O segundo debate pretende “olhar a sociedade não através do centro, mas das suas margens e pensar numa equação produtiva entre o direito à igualdade e o direito à diferença” e acontece sob o mote “Visto de perto, ninguém é normal”. As intervenções serão feitas pelo escritor Afonso Cruz, pela professora e activista Joana Cottim e pelo professor Luís Fernandes.

A terceira conversa — já em semana de campanha — discutirá a “vida, morte e autodeterminação”, olhando para das medidas do programa do BE, que propõe a despenalização da morte assistida.

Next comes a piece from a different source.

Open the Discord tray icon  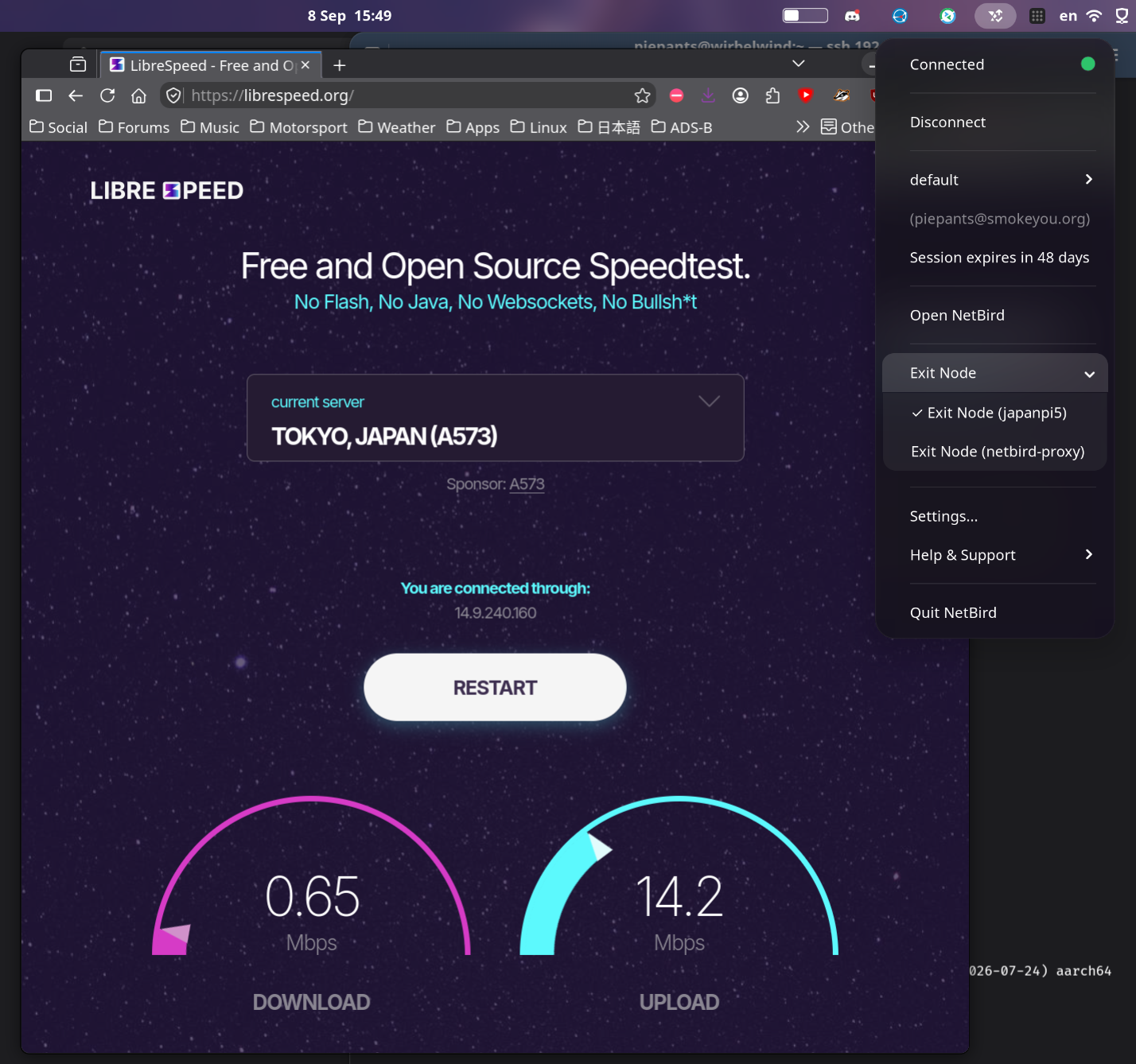point(852,16)
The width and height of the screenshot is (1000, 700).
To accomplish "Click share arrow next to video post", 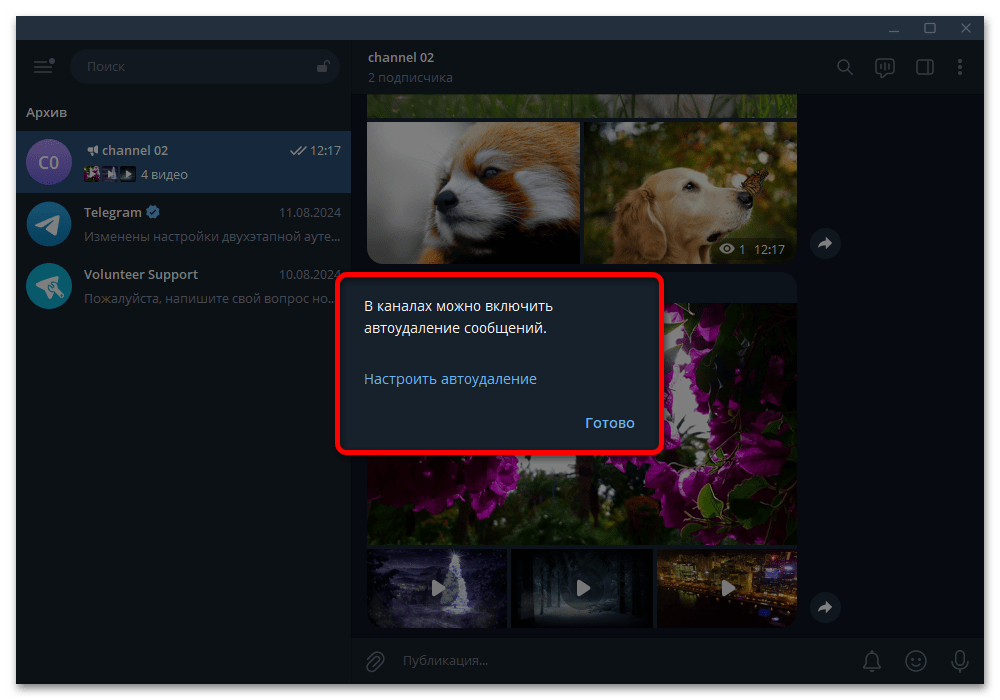I will tap(825, 607).
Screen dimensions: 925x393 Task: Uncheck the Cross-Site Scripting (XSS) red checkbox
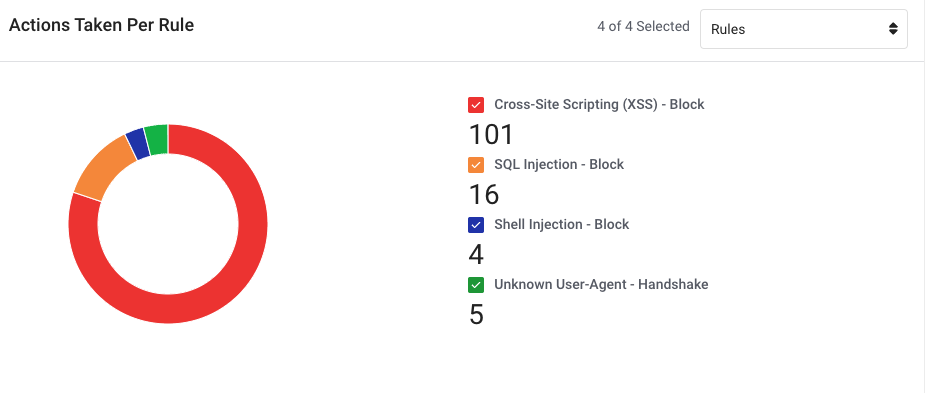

O encontro contará com a professora Ana Brito Jorge (membro do Movimento Cívico para a Despenalização da Morte Assistida), com o médico Bruno Maia (candidato do Bloco de Esquerda pelo Porto), e com o historiador Manuel Loff.

A última tertúlia, a 1 de Outubro, pretende abordar “as questões incómodas” dos direitos humanos e olhará não só para a realidade nacional, como para questões internacionais, “nomeadamente em relação à protecção de refugiados, com o que se passa no Brasil e em Itália, onde a esquerda tem de estar mais atenta e mais comprometida” e nela participarão Beatriz Gomes Dias, Maria Gil e Marisa Matias.

Os encontros acontecerão sempre às terças-feiras, às 21h30, e serão todos conduzidos pelo actor e mandatário do Bloco de Esquerda no Porto, Pedro Lamares.